● **Task**
Take each line of the records below that contains the string "will" and copy it.

● **Material shown**
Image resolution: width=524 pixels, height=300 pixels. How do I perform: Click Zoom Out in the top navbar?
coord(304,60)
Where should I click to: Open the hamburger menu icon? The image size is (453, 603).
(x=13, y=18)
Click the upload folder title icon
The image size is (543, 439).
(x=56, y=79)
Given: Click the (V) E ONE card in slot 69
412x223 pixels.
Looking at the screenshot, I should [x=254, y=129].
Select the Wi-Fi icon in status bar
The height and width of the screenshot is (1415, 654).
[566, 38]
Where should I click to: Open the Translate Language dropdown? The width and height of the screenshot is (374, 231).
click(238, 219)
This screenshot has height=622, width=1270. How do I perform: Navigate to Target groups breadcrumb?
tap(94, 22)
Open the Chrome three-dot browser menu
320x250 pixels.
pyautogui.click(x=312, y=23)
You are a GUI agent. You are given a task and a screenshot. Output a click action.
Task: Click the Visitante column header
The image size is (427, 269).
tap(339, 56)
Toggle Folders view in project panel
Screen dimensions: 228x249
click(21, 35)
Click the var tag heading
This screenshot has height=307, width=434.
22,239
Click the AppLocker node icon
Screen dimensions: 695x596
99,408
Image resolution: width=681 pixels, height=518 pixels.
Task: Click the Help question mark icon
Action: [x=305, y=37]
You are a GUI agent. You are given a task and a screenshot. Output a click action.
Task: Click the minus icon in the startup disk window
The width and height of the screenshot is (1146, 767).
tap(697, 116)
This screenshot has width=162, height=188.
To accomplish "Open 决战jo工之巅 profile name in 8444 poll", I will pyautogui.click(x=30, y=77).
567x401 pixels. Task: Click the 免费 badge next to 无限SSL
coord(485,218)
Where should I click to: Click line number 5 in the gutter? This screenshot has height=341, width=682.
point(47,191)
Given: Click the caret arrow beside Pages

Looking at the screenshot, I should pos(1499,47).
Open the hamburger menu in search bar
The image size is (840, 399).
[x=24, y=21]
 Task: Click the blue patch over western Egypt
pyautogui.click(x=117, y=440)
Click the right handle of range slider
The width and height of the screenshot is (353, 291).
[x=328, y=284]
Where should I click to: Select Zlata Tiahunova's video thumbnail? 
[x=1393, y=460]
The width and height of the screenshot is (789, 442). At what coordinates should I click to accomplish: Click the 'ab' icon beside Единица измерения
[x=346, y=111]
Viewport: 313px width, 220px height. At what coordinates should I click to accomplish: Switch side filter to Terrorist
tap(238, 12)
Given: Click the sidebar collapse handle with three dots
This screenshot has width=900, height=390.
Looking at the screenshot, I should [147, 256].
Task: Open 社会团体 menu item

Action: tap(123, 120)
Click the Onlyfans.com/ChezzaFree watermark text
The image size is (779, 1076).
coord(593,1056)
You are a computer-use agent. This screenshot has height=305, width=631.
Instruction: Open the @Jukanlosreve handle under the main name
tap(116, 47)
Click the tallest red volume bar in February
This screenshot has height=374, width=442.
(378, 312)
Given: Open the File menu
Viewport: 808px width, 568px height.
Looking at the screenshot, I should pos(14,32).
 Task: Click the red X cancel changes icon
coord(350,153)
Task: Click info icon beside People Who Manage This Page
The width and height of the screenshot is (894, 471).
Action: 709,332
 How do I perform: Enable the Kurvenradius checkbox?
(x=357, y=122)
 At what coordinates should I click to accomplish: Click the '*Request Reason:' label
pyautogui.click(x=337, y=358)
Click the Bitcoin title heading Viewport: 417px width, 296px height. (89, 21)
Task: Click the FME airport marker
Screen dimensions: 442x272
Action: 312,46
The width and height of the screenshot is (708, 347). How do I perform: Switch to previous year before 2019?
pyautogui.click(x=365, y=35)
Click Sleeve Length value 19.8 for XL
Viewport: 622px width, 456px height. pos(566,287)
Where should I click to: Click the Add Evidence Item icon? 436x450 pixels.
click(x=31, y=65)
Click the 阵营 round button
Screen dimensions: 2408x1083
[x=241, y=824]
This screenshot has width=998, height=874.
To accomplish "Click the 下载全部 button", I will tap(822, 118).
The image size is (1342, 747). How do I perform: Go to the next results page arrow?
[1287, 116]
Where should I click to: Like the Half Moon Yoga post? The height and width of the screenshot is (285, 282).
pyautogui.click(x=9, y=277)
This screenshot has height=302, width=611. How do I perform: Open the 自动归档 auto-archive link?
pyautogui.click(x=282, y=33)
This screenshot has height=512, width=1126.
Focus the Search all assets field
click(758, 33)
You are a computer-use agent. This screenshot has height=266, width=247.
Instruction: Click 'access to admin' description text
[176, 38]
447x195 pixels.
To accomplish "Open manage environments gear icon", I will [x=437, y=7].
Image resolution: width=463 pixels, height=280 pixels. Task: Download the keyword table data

● **Output of the exercise**
To accomplish "Open 决战jo工之巅 profile name in 8444 poll", I will pyautogui.click(x=30, y=77).
To accomplish "Click the 下载全部 button", I will tap(822, 118).
To accomplish "Open manage environments gear icon", I will [x=437, y=7].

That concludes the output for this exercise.